+++ Record list +++
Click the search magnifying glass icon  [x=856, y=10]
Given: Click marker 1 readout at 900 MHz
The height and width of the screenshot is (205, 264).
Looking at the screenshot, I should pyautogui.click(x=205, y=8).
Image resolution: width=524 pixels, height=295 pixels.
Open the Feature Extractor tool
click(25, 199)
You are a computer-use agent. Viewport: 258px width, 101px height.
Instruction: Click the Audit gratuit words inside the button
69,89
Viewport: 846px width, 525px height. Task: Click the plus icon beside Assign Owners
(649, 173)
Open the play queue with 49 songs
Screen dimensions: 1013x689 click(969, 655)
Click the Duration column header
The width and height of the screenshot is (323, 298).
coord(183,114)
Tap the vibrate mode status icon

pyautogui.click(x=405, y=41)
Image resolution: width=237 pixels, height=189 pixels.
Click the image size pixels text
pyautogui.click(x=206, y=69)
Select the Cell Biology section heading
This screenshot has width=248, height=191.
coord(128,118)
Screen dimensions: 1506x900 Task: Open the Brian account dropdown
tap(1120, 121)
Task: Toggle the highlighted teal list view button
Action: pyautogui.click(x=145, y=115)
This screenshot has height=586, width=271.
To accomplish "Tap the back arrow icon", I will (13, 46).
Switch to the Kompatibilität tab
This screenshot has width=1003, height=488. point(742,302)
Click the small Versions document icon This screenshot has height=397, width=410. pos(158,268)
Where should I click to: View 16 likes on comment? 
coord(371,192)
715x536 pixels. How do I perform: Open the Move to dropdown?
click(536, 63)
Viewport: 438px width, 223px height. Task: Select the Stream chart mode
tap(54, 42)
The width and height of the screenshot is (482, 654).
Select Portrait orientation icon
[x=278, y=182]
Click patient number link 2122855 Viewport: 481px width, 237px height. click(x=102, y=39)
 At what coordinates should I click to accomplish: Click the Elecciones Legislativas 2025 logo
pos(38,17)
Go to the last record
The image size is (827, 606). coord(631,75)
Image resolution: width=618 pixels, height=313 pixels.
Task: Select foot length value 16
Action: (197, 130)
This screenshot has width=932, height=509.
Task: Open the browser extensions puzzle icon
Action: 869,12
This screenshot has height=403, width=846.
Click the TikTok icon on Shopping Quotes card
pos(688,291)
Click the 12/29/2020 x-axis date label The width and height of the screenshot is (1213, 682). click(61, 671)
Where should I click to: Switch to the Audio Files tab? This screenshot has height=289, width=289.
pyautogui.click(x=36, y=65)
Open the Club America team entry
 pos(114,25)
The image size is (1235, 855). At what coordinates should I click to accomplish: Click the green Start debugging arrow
+++
Set problem
Reproduce verbatim every line of the items, from the line containing "This screenshot has height=586, width=271." through the last line of the items, with both ends included.

Solution for this problem
This screenshot has height=586, width=271.
To accomplish "Tap the back arrow icon", I will (13, 46).
Switch to the Kompatibilität tab
This screenshot has width=1003, height=488. point(742,302)
Click the small Versions document icon This screenshot has height=397, width=410. pos(158,268)
Where should I click to: View 16 likes on comment? 
coord(371,192)
715x536 pixels. How do I perform: Open the Move to dropdown?
click(536, 63)
Viewport: 438px width, 223px height. Task: Select the Stream chart mode
tap(54, 42)
The width and height of the screenshot is (482, 654).
Select Portrait orientation icon
[x=278, y=182]
Click patient number link 2122855 Viewport: 481px width, 237px height. click(x=102, y=39)
 At what coordinates should I click to accomplish: Click the Elecciones Legislativas 2025 logo
pos(38,17)
Go to the last record
The image size is (827, 606). coord(631,75)
Image resolution: width=618 pixels, height=313 pixels.
Task: Select foot length value 16
Action: (197, 130)
This screenshot has width=932, height=509.
Task: Open the browser extensions puzzle icon
Action: 869,12
This screenshot has height=403, width=846.
Click the TikTok icon on Shopping Quotes card
pos(688,291)
Click the 12/29/2020 x-axis date label The width and height of the screenshot is (1213, 682). click(61, 671)
Where should I click to: Switch to the Audio Files tab? This screenshot has height=289, width=289.
pyautogui.click(x=36, y=65)
Open the Club America team entry
 pos(114,25)
The image size is (1235, 855). At what coordinates should I click to accomplish: Click the green Start debugging arrow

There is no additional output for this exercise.